## BEGIN Records shown

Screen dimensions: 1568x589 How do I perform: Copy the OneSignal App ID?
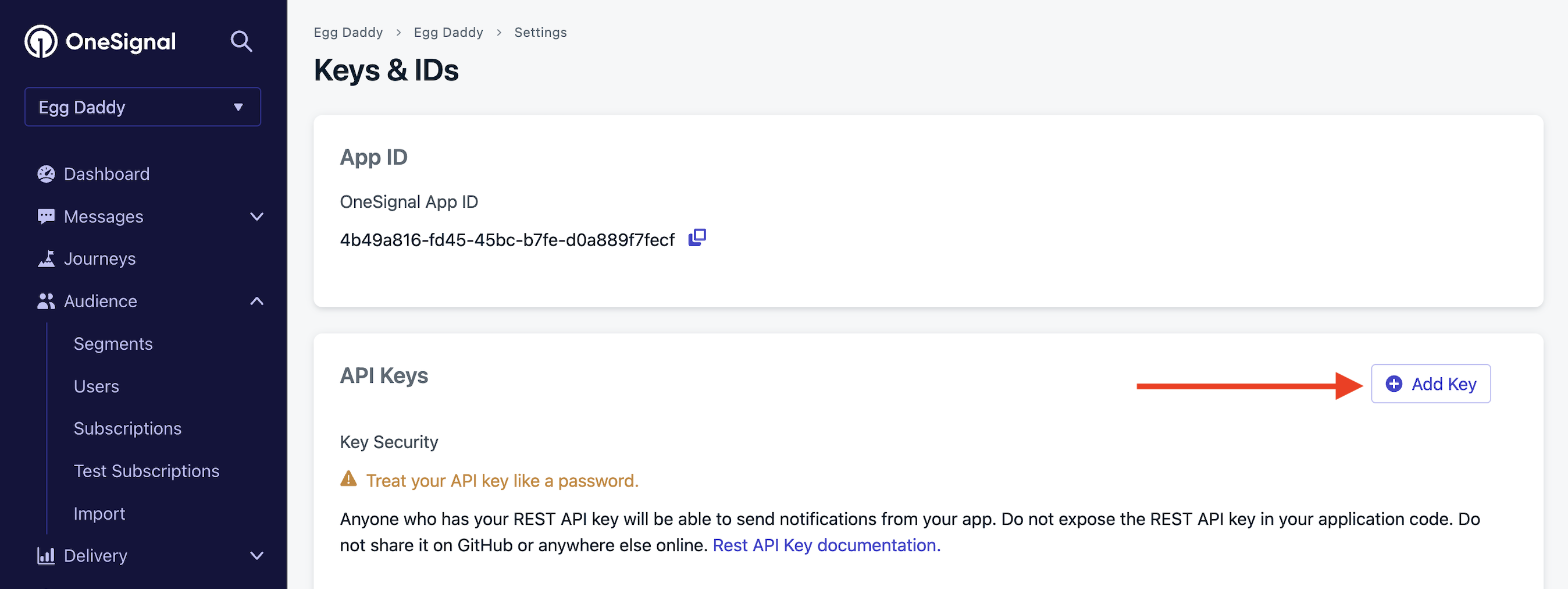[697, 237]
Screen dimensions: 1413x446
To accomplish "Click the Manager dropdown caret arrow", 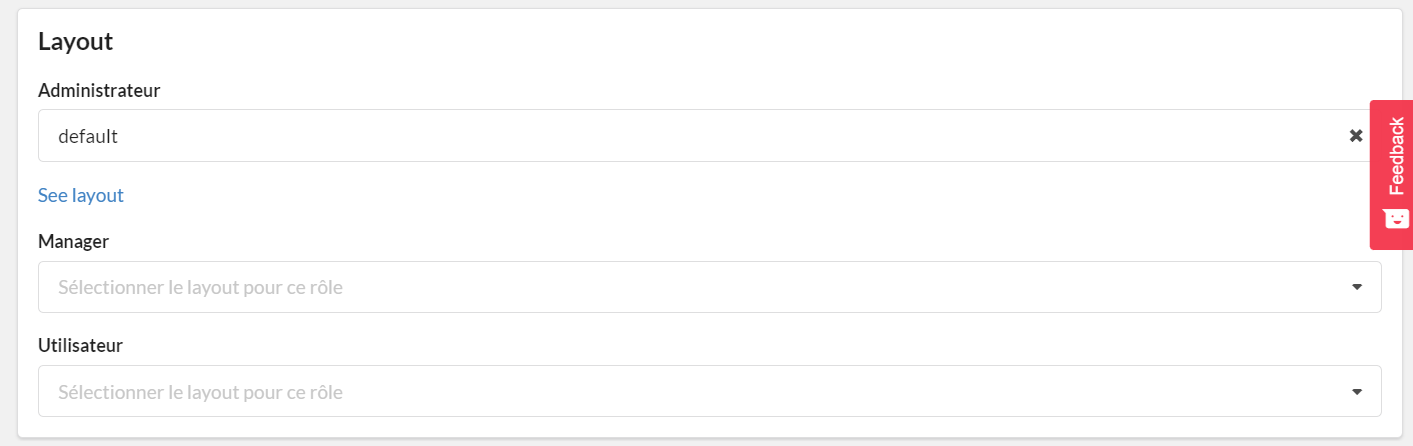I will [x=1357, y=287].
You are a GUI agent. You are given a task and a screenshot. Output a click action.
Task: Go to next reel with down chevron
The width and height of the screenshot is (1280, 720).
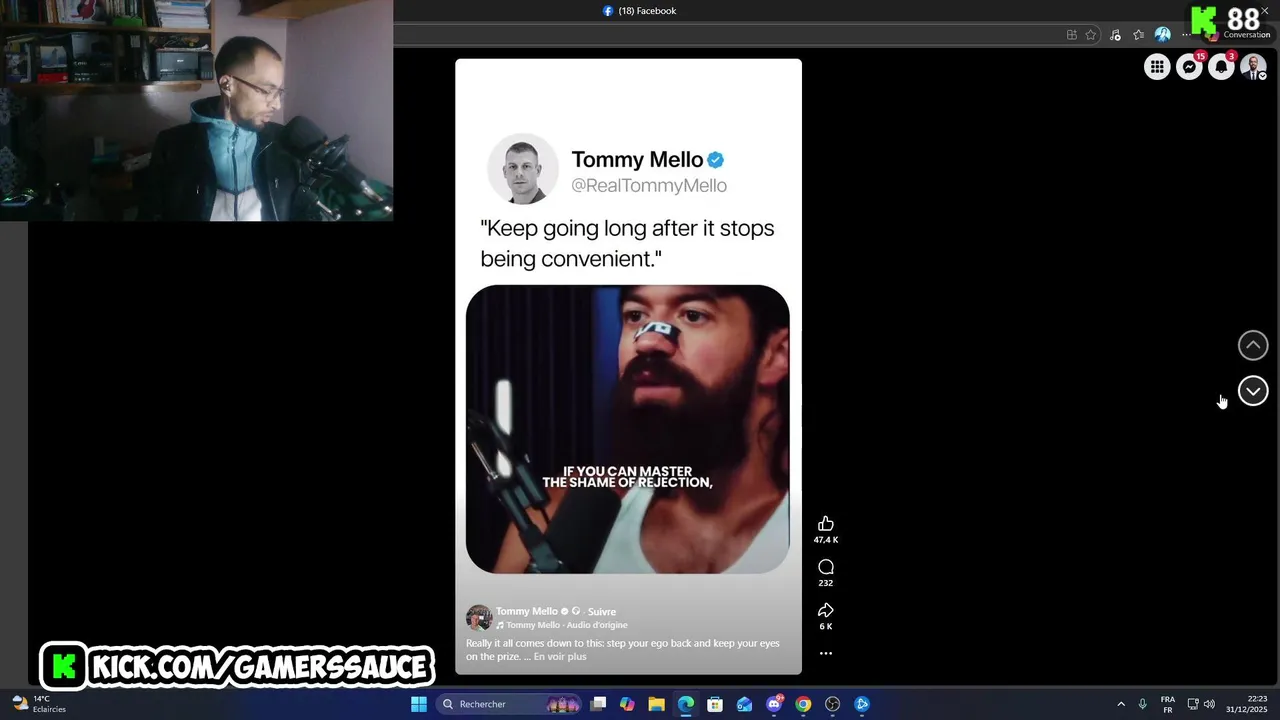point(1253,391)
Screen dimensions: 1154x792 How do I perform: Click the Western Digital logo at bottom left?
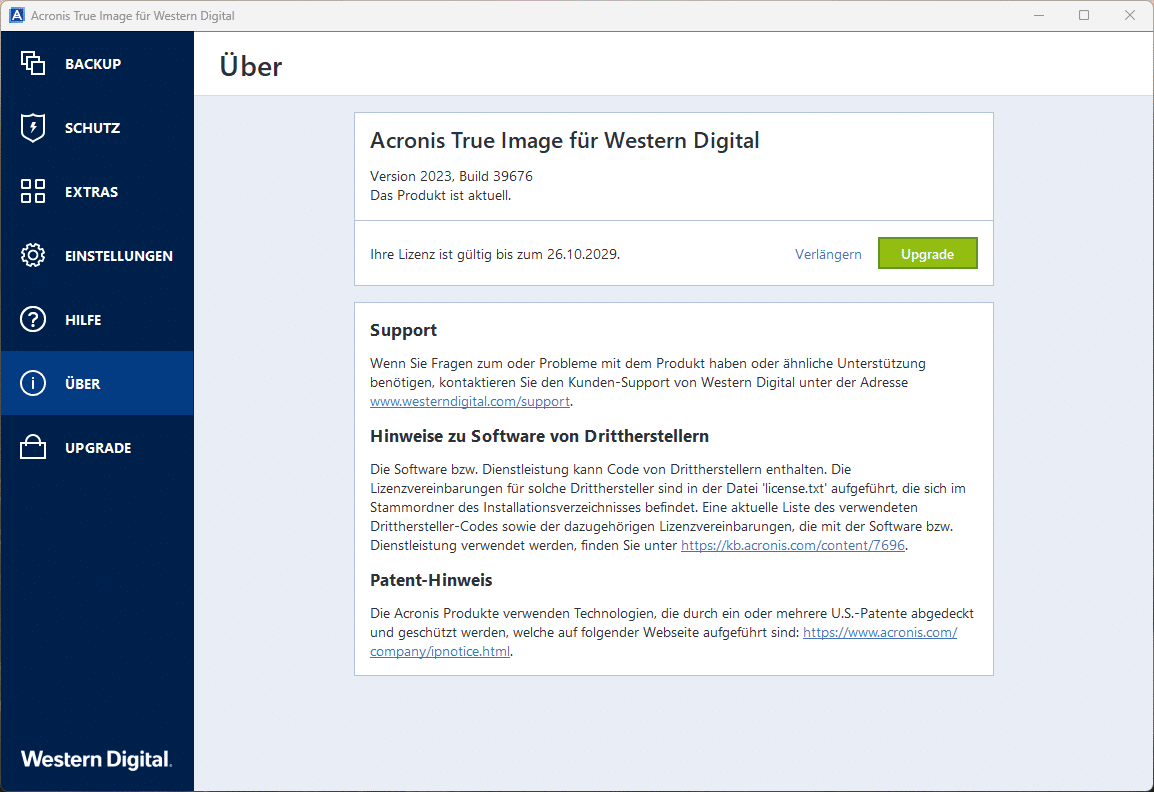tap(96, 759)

## END Records shown

Please copy the lines above exactly, starting at the line that contains "Screen dimensions: 1154x792" and ending with the final line, and leave the pictures out of your answer.

Screen dimensions: 1154x792 How do I perform: Click the Western Digital logo at bottom left?
tap(96, 759)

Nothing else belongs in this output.